Dostu dosttan ayıran ölüm, ehli iman için dostun dosta kavuşma zamanıdır. Ölmüş dost, akraba ve sevenlere kavuşma ümidi veren iman ehlinden neden olmayalım? Varlık sahibi ve her türlü imkâna sahip isek dahi geçici yani ölümle terk edeceğimiz dünya varlıkları için cehennem azabına kendimizi neden müstehak edelim?
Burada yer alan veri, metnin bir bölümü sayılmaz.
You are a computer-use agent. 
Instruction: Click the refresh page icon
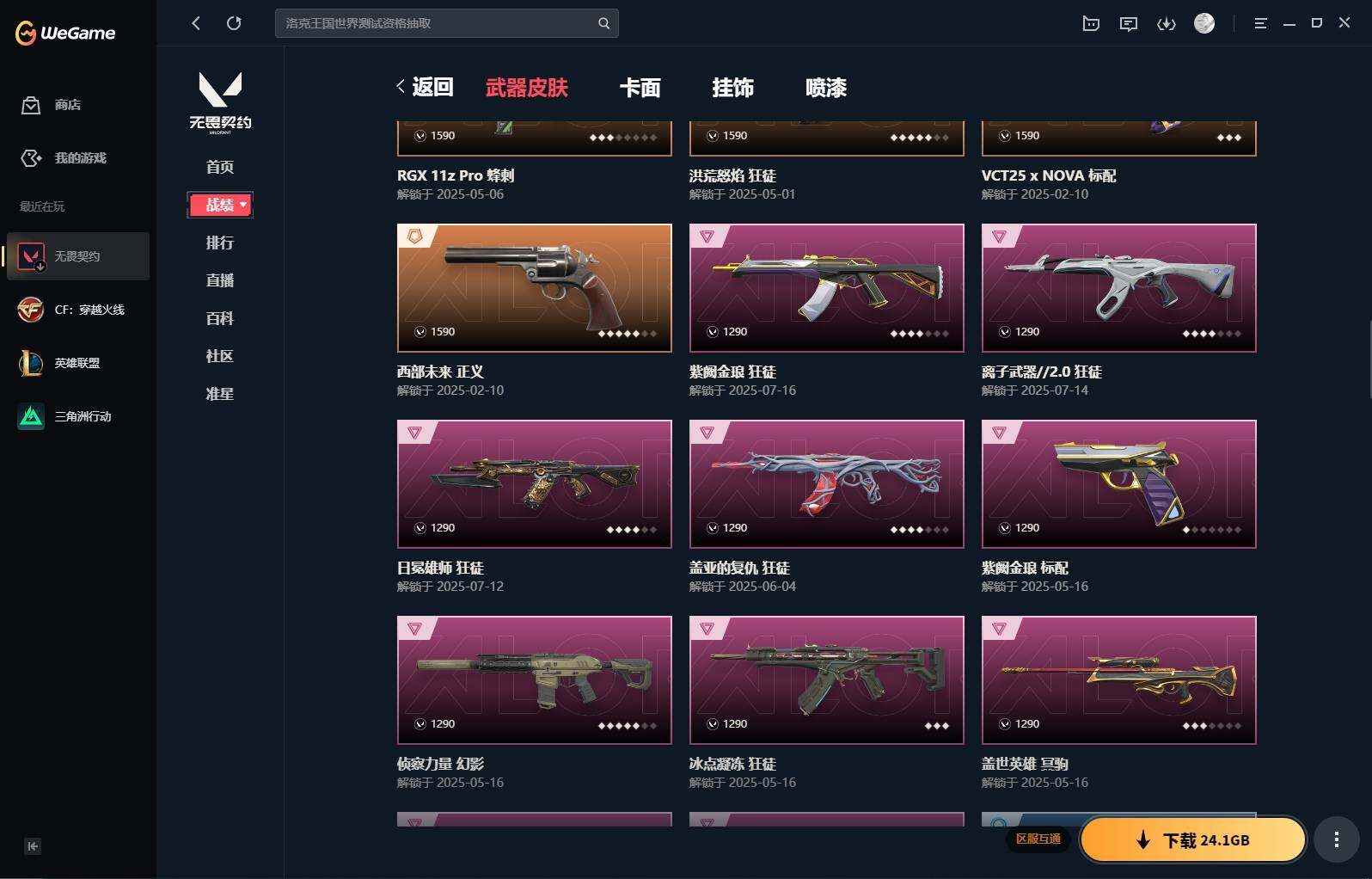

Bediüzzaman: “Nasıl ki, imân ölüm vaktinde insanı îdâm-ı ebedîden kurtarıyor; öyle de, herkesin husûsi dünyasını dahi îdamdan ve hiçlik karanlıklarından kurtarıyor. Ve küfür ise, husûsan küfr-ü mutlak olsa, hem o insanı, hem husûsi dünyasını ölümle îdam edip mânevî cehennem zulmetlerine atar, hayatının lezzetlerini acı zehirlere çevirir. Hayat-ı dünyeviyeyi âhirete tercih edenlerin kulakları çınlasın. Gelsinler, buna ya bir çare bulsunlar veya îmâna girsinler, bu dehşetli hasârâttan kurtulsunlar” demektedir. (Sözler, Yirmi Beşinci Söz, s. 426)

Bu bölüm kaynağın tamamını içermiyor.